Equipped with beer and shandy we wandered out and came across two men operating pole lathes. These looked like the simplest of technology. The man pressed his foot on a treadle, which pulled a rope which turned the piece of wood he was working on, while he used a chisel to shape it. The other end of the rope was fastened to a bent pole. They were making rolling pins, candle sticks and old-fashioned pegs. I looked up pole lathes when I got home and they have been used since Saxon times.
We had to wait to go into the working floors of the mill, as there isn't much space inside and people coming out were edging carefully down the steep wooden steps. Once in, I was impressed by the oak beams held in place by wooden pegs and a collection of big saw blades. Above we could see the bases of two big millstones, while an old one stood at one side, several feet in diameter and notched in places. There was a wooden hopper and a bag half full of flour.

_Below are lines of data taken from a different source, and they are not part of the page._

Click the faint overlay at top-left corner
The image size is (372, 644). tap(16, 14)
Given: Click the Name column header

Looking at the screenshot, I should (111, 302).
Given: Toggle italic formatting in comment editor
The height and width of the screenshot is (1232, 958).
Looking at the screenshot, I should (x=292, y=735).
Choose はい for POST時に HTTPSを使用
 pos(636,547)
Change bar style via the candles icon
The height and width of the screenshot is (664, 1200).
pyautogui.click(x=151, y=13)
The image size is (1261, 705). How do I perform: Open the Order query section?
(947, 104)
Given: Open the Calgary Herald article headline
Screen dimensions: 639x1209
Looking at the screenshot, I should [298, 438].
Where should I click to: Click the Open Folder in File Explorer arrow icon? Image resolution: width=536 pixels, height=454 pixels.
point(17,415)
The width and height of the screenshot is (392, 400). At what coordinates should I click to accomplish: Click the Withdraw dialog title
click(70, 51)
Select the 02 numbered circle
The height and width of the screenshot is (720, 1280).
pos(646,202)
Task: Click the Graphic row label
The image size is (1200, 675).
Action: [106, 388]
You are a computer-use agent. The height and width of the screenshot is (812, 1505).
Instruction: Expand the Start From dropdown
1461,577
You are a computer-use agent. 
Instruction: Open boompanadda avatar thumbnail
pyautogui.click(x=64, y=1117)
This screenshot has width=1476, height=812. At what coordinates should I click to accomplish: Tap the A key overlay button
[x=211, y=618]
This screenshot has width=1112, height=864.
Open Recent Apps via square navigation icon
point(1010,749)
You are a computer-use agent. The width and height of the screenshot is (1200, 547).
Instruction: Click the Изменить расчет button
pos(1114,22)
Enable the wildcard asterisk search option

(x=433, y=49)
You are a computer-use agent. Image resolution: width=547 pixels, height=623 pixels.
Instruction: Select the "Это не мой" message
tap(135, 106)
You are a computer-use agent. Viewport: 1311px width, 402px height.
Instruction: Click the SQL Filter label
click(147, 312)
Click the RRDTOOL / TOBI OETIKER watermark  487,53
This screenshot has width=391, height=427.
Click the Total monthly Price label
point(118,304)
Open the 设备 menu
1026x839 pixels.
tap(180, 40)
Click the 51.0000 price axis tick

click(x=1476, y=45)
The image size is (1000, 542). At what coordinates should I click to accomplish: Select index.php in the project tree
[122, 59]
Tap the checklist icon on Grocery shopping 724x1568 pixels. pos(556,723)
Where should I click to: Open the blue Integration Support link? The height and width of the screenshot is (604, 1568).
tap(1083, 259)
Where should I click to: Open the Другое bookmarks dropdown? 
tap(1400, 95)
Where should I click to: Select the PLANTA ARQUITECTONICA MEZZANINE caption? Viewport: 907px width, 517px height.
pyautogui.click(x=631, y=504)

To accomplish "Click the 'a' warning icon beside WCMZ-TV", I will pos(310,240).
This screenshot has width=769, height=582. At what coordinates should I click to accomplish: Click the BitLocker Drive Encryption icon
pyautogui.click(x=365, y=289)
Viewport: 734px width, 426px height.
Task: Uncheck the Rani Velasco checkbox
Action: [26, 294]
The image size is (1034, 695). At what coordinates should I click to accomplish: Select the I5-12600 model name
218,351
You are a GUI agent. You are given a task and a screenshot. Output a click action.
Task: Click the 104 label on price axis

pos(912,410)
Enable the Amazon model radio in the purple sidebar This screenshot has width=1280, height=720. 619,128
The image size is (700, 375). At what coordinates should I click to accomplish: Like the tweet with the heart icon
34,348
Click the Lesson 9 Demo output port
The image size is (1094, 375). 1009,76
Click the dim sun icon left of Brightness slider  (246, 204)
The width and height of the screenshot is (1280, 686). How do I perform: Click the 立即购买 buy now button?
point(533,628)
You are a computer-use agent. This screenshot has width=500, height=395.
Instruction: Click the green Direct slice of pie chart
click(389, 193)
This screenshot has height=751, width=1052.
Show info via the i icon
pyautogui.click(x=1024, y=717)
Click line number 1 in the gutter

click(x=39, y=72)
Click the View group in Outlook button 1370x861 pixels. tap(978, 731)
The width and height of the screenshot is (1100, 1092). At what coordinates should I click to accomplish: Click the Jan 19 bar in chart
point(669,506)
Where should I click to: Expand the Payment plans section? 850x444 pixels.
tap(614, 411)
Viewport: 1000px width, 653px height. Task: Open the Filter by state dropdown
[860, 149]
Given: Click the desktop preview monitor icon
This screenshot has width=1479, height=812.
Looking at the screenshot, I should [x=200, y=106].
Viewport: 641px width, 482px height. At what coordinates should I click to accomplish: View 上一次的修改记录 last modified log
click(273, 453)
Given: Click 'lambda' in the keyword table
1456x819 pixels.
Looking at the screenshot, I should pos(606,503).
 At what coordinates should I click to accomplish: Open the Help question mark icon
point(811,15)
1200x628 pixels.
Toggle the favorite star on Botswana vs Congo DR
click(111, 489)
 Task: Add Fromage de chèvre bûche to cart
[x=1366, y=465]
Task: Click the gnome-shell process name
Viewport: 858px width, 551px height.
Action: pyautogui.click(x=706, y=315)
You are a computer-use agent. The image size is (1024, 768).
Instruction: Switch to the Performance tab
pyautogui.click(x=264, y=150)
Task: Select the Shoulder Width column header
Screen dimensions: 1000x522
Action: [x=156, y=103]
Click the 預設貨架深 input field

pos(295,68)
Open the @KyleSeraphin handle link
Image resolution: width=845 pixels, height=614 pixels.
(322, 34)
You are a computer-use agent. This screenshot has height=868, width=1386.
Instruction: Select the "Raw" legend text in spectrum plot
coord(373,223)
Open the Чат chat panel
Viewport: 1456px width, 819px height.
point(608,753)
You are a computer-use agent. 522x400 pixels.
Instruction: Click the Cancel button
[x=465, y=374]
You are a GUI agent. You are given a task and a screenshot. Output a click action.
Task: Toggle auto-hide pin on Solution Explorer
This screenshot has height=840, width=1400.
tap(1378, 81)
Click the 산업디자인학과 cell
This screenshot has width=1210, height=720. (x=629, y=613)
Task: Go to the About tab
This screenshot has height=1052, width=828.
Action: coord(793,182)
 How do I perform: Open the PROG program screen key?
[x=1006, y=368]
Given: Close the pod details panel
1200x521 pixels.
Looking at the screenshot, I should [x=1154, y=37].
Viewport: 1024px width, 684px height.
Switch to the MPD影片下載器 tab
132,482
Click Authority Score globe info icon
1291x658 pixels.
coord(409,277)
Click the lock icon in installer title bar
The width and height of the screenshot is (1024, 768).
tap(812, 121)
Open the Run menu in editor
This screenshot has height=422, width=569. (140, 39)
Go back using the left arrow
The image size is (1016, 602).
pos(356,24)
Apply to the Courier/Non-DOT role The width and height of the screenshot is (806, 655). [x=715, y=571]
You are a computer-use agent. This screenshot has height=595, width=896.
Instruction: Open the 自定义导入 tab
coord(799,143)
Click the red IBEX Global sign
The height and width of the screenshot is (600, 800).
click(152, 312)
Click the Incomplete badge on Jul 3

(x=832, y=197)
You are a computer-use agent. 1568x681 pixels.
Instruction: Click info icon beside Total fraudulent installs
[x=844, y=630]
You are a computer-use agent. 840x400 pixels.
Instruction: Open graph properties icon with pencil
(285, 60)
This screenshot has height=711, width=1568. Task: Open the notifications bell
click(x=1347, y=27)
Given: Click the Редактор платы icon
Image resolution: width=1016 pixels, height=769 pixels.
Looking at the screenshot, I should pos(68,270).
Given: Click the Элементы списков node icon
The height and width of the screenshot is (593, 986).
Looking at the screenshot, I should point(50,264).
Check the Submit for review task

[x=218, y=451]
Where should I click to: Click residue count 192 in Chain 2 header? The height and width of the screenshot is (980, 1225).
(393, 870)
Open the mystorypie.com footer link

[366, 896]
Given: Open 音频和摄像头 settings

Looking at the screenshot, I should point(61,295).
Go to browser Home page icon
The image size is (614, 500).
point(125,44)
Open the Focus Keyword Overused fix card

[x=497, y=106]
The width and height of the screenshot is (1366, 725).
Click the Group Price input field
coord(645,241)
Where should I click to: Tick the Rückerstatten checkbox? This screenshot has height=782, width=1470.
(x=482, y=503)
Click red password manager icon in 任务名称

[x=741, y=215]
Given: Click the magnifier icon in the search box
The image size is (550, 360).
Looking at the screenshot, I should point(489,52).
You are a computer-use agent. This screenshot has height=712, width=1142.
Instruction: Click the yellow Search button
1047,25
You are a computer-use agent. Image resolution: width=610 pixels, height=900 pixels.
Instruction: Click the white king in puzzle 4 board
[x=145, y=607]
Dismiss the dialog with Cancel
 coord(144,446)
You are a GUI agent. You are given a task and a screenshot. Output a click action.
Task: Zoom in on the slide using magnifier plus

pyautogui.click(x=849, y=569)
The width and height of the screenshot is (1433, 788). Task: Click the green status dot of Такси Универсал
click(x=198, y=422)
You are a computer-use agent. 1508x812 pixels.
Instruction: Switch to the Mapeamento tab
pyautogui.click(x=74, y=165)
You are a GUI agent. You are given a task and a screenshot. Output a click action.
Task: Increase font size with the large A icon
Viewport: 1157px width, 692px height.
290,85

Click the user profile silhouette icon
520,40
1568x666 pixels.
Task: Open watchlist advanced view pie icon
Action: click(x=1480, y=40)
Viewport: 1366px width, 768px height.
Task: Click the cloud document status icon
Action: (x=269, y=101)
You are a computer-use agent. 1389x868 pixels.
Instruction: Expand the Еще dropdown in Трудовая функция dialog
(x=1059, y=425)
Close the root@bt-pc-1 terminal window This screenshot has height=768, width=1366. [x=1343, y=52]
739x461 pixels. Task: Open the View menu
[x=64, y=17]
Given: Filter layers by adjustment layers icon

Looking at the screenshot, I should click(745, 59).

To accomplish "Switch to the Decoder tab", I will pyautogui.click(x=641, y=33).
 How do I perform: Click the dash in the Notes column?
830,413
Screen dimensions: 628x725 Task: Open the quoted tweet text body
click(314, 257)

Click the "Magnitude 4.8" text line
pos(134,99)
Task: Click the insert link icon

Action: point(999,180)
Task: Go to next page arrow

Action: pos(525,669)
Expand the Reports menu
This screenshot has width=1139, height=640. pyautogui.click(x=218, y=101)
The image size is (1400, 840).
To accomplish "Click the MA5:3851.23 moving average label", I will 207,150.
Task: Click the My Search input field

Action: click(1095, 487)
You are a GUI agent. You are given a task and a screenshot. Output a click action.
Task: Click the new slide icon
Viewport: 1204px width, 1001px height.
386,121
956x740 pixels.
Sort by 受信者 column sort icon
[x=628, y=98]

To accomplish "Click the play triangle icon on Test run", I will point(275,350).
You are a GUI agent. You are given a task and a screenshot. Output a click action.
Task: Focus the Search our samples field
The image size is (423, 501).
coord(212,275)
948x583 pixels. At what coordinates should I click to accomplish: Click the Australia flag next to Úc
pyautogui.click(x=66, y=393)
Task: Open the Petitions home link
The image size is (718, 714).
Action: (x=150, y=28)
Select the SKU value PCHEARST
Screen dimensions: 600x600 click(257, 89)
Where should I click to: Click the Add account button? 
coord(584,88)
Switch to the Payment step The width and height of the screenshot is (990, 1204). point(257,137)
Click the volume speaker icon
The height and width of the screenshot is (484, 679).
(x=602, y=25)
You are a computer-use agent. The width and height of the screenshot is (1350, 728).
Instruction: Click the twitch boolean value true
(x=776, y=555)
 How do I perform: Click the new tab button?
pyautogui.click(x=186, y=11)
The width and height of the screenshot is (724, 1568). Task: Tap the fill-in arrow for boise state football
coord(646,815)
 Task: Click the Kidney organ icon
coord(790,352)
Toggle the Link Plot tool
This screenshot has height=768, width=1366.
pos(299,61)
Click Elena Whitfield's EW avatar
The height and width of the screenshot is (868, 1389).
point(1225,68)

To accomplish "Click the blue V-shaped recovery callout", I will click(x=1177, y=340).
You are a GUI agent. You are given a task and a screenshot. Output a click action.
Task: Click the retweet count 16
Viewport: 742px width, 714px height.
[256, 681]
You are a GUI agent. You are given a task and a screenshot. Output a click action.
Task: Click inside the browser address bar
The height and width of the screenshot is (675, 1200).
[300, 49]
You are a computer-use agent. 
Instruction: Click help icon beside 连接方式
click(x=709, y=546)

There was a display of the restoration of Oldland Mill. It's said to be the oldest working mill in Sussex. It was built in 1703 and worked for two centuries before being abandoned in 1912. In the 1980s, all that was left was a stump. It took a group of volunteers 15 years to strip it down to the basics: the main post and the windshaft that holds the sweeps. Then they rebuilt it, using original timbers when possible.
We climbed another set of steep steps to the higher floor. Here, there were two big wheels turning as the sweeps went round. This is a technology I could understand. The wind turns the sweeps, which are mounted on the same windshaft as the two big wheels (called the brakewheel and the tailwheel). As the big wheels turn, they drive smaller cogged wheels called stone nuts. These are mounted on small vertical shafts called quants which drive the millstone. I wondered where the corn came in. Someone pointed out two small ladders which the volunteers use to climb to the top floor. The miller wouldn't have had a ladder, but would have climbed the beams. This fact made me imagine a life of hard work and some risk.
Clearly we don't want to return to the technology of the 18th and 19th century, as our lives are much more comfortable. But it was interesting to see it reinstated like this – and we bought a bag of organic, wholemeal flour.